Send written comments to Mr. J. Tyler Carlson, Regional Manager, Desert Southwest Customer Service Region, Western Area Power Administration, P.O. Box 6457, Phoenix, AZ 85005-6457, e-mail email@example.com. Western will post information about the rate process on its external Web site at http://www.wapa.gov/dsw/dsw.htm. Western will post official comments received via letter and e-mail to its Web site after the close of the comment period. Western must receive written comments by the end of the consultation and comment period to ensure they are considered in Western's decision process. The location for the Public Information and Public Comment Forums is Desert Southwest Regional Office, 615 South 43rd Avenue, Phoenix, AZ.Start Further Info
FOR FURTHER INFORMATION CONTACT:
Mr. Jack Murray, Rates Team Lead, Desert Southwest Customer Service Region, Western Area Power Administration, P.O. Box 6457, Phoenix, AZ 85005-6457; telephone (602) 605-2442, e-mail firstname.lastname@example.org.End Further Info End Preamble Start Supplemental Information
The proposed rates for DSWR network service for the PDP and the Intertie and ancillary services for the Western Area Lower Colorado (WALC) BATO are designed to recover an annual revenue requirement that includes investment repayment, interest, operation and maintenance expense, and other expenses.

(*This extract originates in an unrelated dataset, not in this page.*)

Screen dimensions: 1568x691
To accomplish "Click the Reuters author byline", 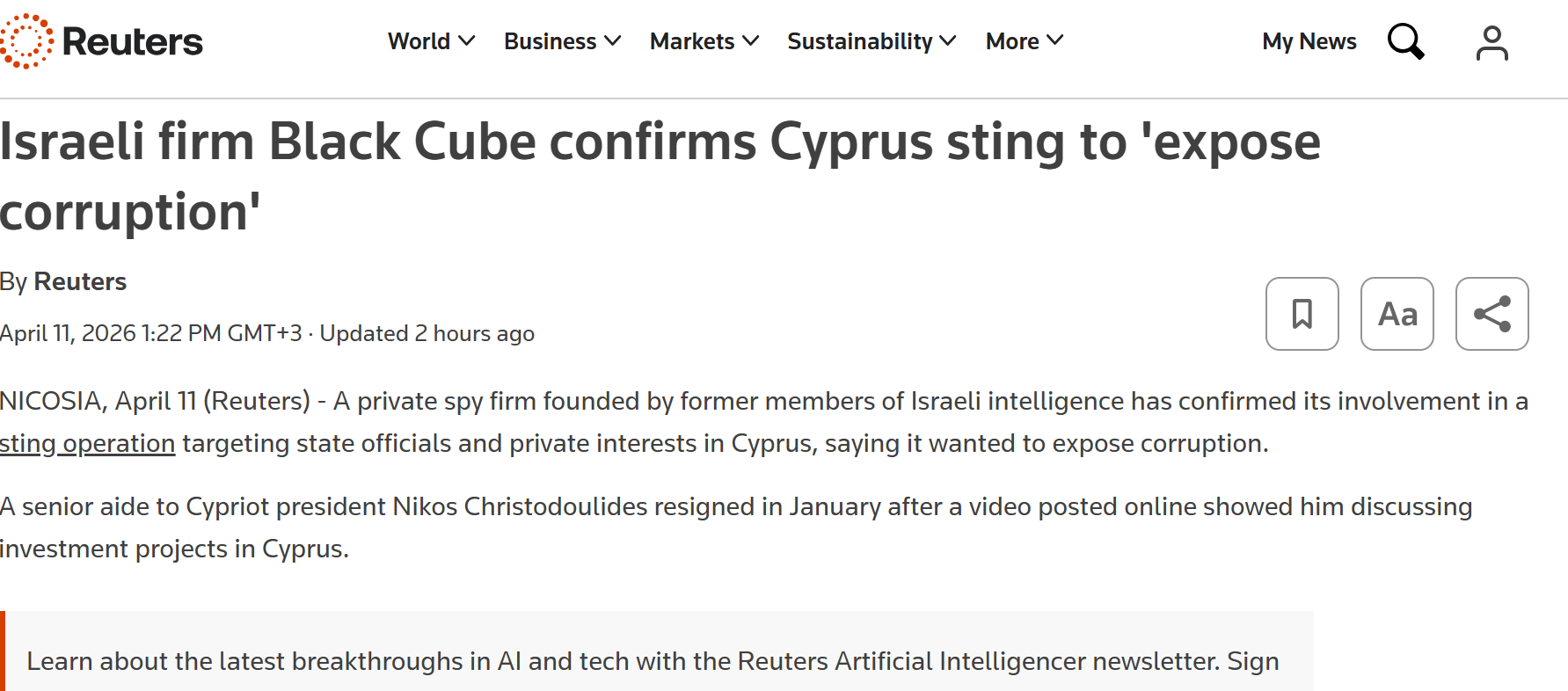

The ancillary services apply to specified transmission service in the WALC BATO including firm point-to-point, non-firm and network services on the PDP, the Intertie, the Central Arizona Project (CAP), and the portions of the CRSP in WALC. All firm point-to-point and non-firm transmission service and network service on the CAP and CRSP are defined under existing Rate Orders and are not a part of the proposed rates.
The Deputy Secretary of Energy approved Rate Schedules DSW-SD1, DSW-RS1, DSW-FR1, DSW-EI1, DSW-SPR1, DSW-SUR1, PD-NTS1, and INT-NTS1 for the DSWR network service for PDP and Intertie and ancillary services for the WALC BATO on May 3, 1999 (Rate Order No. WAPA-84, 64 FR 25323, May 11, 1999), and the Federal Energy Regulatory Commission (Commission) confirmed and approved the rate schedules on January 20, 2000, under FERC Docket No EF99-5041-000, (90 FERC 62,032). Approval for Rate Schedules DSW-SD1, DSW-RS1, DSW-FR1, DSW-EI1, DSW-SPR1, DSW-SUR1, PD-NTS1, and INT-NTS1 covered 5 years beginning on April 1, 1999, and ending on March 31, 2004. These rate schedules were extended by a series of Rate Orders through March 31, 2006, with the most recent Rate Order being Rate Order No. WAPA-121 (70 FR 15622, March 28, 2005). The rate schedules were extended to accommodate the DSWR Multi-System Transmission Rate (MSTR) process. An MSTR has not been approved. However, Rate Schedule WS-NTS1 is structured to allow multi-system network service on the DSWR System if and when an MSTR is approved.
Under Rate Schedules PD-NTS2, INT-NTS2, and WS-NTS1, the methodology for calculating the customer's monthly charge is the product of the transmission customer's load-ratio share times one-twelfth of the Start Printed Page 59336annual transmission revenue requirement. The customer's load-ratio share is equal to the network transmission customer's coincidental peak (CP), which is the load coincident with the appropriate Project's monthly transmission system peak averaged with the previous 11 months (12 CP) divided by the resultant value of the appropriate Project's average monthly transmission system load at the hour of the system peak in each month.
The monthly hour of the system peak is determined as the hour that the sum of the network customers' metered loads is the greatest. The system load at the peak hour is determined by adding the point-to-point firm transmission reservations to the sum of the network customer's metered loads. The point-to-point firm transmission reservations can include the Open Access Transmission Tariff (OATT) firm point-to-point reservations, the PDP Firm Electric Service (FES) contract rates of delivery (CROD), the pre-OATT Firm Transmission Service (FTS) and the Salt Lake City Area Integrated Project FES with delivery points on the PDP.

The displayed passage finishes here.